Stored data
------------
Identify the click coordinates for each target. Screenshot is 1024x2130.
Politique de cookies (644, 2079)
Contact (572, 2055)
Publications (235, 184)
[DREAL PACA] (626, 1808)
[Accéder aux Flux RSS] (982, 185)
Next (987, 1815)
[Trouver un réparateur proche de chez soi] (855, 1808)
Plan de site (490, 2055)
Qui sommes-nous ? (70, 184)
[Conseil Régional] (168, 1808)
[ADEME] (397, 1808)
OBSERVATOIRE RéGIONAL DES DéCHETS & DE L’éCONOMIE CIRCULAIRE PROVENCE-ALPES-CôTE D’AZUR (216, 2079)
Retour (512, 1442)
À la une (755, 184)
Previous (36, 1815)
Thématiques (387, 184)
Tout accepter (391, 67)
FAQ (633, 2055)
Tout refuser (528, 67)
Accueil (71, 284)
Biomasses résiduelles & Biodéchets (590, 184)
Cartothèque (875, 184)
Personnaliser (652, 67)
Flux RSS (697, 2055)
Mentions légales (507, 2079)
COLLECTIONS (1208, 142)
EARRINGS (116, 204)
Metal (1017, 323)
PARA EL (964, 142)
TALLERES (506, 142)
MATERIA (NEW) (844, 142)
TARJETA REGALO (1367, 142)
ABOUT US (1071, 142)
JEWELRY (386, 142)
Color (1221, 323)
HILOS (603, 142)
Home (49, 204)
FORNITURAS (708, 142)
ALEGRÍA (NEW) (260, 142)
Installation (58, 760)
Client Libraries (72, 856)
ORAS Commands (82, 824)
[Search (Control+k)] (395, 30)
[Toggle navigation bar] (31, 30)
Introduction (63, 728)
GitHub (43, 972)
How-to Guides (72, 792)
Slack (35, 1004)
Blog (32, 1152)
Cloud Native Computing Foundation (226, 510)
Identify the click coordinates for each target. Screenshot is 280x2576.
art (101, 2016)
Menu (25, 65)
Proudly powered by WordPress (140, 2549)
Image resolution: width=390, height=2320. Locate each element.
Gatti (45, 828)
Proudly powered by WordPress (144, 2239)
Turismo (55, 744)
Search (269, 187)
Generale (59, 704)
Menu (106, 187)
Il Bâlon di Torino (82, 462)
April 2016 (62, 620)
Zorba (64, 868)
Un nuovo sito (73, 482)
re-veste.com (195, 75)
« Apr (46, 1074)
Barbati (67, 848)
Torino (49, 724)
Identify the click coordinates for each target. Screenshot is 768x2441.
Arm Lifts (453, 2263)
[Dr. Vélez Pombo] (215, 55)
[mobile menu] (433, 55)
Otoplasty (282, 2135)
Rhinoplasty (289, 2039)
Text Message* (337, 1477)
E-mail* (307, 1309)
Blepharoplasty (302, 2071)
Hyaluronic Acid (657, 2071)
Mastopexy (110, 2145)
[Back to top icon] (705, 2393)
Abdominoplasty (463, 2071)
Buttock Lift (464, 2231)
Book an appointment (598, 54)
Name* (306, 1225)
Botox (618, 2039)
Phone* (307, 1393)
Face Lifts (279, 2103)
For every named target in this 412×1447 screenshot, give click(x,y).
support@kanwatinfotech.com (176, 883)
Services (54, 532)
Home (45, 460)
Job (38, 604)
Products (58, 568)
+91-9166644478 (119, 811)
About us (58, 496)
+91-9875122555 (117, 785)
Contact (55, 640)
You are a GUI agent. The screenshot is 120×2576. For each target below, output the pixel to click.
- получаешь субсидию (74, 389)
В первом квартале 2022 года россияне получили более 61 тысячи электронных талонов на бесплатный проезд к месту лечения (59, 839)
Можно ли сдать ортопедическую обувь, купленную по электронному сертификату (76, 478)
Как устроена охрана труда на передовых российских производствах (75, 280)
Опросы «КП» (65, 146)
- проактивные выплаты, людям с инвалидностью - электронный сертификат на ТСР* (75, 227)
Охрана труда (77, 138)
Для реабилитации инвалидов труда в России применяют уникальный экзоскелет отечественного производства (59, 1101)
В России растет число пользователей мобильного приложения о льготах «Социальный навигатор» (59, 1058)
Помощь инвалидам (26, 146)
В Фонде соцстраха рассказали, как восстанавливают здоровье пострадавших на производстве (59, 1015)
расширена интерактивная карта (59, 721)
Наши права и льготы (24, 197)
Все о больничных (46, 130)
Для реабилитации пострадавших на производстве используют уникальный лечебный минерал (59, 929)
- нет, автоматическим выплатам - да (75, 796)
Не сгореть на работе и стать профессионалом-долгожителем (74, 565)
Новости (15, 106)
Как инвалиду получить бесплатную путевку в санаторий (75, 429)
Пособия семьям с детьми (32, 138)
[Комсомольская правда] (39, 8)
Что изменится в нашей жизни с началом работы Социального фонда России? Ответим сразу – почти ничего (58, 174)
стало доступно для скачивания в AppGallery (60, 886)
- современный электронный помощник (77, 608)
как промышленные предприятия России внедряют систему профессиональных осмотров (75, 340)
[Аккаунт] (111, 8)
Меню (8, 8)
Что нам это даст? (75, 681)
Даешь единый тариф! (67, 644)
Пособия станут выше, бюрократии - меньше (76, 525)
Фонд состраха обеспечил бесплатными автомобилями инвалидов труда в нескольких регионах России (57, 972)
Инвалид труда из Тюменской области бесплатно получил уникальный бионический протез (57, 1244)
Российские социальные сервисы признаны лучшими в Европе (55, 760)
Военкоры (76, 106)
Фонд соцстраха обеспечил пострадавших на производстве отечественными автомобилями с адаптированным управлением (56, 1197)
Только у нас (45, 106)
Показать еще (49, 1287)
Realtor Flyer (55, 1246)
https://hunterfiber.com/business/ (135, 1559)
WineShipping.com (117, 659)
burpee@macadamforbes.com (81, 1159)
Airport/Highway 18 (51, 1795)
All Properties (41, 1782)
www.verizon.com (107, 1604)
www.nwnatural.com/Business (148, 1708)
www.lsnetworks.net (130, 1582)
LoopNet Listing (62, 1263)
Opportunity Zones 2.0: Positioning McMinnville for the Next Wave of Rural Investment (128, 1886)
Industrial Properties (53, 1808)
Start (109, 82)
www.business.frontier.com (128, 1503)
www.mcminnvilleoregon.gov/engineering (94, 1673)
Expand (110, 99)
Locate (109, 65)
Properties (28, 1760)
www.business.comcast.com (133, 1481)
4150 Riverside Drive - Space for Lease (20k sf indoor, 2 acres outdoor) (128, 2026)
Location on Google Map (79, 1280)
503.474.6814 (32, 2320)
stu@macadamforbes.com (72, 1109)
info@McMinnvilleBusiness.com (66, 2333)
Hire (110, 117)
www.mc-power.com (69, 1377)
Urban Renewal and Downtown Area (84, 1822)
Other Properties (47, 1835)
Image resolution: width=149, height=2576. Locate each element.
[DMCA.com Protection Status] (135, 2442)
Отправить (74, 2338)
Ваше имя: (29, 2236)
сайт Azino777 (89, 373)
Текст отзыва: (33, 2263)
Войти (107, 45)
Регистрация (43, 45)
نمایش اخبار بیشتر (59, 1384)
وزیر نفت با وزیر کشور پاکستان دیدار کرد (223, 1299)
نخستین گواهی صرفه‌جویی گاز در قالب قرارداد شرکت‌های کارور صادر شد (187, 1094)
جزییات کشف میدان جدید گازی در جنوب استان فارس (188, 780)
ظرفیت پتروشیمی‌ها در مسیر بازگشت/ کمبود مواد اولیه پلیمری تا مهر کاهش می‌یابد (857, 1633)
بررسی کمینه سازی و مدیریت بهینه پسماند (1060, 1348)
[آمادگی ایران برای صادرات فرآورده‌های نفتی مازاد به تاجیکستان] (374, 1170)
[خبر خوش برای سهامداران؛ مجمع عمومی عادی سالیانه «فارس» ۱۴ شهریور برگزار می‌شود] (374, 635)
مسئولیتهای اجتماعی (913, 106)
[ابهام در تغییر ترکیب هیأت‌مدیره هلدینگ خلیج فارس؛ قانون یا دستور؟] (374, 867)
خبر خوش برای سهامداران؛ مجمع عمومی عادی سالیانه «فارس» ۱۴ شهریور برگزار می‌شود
------------
EXERCISE DETAILS:
Will you return exactly the lines above from the one with "Botox (618, 2039)" down to the one with "- проактивные выплаты, людям", counting both as part of the range?

TASK RESPONSE:
Botox (618, 2039)
Phone* (307, 1393)
Face Lifts (279, 2103)
For every named target in this 412×1447 screenshot, give click(x,y).
support@kanwatinfotech.com (176, 883)
Services (54, 532)
Home (45, 460)
Job (38, 604)
Products (58, 568)
+91-9166644478 (119, 811)
About us (58, 496)
+91-9875122555 (117, 785)
Contact (55, 640)
You are a GUI agent. The screenshot is 120×2576. For each target below, output the pixel to click.
- получаешь субсидию (74, 389)
В первом квартале 2022 года россияне получили более 61 тысячи электронных талонов на бесплатный проезд к месту лечения (59, 839)
Можно ли сдать ортопедическую обувь, купленную по электронному сертификату (76, 478)
Как устроена охрана труда на передовых российских производствах (75, 280)
Опросы «КП» (65, 146)
- проактивные выплаты, людям с инвалидностью - электронный сертификат на ТСР* (75, 227)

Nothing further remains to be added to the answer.